The Hobbit: The Desolation of Smaug is Peter Jackson’s latest attempt to translate J.R.R. Tolkien’s masterful work to the big screen. And … if I never here the phrase “What have we done?” in a movie ever again, it will be too soon—just sayin’.
The movie continues the story that began with The Hobbit: An Unexpected Journey. You can read my review of that movie here. Bilbo is still on his quest with the thirteen dwarves to reclaim their home (Mount Erebor) from the dragon, Smaug. After narrowly escaping the clutches of Azog and his orc patrols (with the help of Beorn), the company sets off through Mirkwood. They encounter spiders and elves, are dwarfnapped, escape and travel on into the ruined lands surrounding The Lonely Mountain (a.k.a Erebor) where the dragon resides. There are other threads involved in the adventure. though. Gandalf must leave the group. In the book, he simply leaves and we are given no information (except in the Appendices) as to what he’s up to while he’s gone. In the movie, though, a good deal of time is spent on Gandalf and his doings. There’s an appearance of Radagast in the movie. And a whole new character spun from whole-cloth: Tauriel, a female elf captain. Anyway, there are a number of changes from the book. If I wanted to be a Tolkien purist, I might be offended, particularly by Tauriel, the character that should not exist and really wasn’t necessary. However, I’m not a purist. Some of the changes I liked, others I did not.
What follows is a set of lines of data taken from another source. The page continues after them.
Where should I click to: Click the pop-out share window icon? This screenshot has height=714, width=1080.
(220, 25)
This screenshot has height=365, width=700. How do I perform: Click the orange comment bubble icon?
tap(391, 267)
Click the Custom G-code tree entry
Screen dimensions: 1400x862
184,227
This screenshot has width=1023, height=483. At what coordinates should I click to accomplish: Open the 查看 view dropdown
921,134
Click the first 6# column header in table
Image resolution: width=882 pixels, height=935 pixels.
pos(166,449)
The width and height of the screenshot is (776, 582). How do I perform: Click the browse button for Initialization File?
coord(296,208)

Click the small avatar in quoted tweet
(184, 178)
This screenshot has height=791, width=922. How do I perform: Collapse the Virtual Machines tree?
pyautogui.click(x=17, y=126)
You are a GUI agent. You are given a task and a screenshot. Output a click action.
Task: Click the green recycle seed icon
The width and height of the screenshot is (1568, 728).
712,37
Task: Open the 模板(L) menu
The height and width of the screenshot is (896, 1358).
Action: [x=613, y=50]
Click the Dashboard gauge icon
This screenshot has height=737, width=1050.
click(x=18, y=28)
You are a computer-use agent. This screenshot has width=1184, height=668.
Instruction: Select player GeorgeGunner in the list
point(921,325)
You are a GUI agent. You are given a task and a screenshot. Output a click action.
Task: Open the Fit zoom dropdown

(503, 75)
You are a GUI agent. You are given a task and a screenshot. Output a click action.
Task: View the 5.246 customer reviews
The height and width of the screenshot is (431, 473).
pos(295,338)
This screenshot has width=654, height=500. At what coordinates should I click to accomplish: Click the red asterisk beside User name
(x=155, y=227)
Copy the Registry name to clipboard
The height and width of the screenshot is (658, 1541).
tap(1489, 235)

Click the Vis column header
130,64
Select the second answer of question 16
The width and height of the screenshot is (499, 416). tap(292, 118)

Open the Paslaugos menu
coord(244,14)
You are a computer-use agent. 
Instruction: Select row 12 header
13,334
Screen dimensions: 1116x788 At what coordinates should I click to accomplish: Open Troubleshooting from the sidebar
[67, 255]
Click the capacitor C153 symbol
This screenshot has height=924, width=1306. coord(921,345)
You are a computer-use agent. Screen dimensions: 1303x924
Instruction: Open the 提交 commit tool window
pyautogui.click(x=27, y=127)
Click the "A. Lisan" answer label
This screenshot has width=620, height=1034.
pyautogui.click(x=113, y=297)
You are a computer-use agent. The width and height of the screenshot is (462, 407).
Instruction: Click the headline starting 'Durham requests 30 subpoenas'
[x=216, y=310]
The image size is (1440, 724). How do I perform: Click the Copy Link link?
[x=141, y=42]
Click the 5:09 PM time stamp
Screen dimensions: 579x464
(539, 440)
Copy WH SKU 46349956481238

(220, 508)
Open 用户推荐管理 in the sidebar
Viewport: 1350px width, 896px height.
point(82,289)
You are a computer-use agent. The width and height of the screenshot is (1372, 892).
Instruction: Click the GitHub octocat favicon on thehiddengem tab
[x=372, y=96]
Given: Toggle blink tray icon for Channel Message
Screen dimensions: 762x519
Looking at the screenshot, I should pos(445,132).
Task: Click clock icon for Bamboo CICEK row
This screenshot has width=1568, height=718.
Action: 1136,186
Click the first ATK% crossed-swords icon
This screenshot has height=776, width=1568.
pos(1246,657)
Strengths: the acting was good. The special effects were good (I only saw the 2D version—I have very little use for 3D movies). The plot and storyline were good (it’s still basically Tolkien’s story). The movie is clean, although violent. I think 10 year olds would enjoy it, but I wouldn’t go much younger than that. There were no comedic asides (that I recall) like in The Hobbit: An Unexpected Journey and that’s a good thing. Plus, I did like the bit about Smaug and the One Ring. That was a cool addition. Weaknesses: well, there are a few. I have already mentioned the complete invention of Tauriel. She wasn’t needed. And, to a certain extent, she is a disservice to the source material. My biggest complaint was that the movie seemed to spend more time on the modifications of the original story as it did on the parts that came from the original story. Beorn was there. For a moment. If you blinked, you might have missed him. Same could be said for the spiders. Another big failing was the dragon. He looked like he was made out of rubber. I was expecting much more. Maybe he’ll grow on me like the Balrog from LOTR. But probably not. I have very high standards for dragons. J
Anyway, I’m not sure if I should give this movie three-and -a-half stars or four (out of five). I’m in a good mood, so I’ll give it four.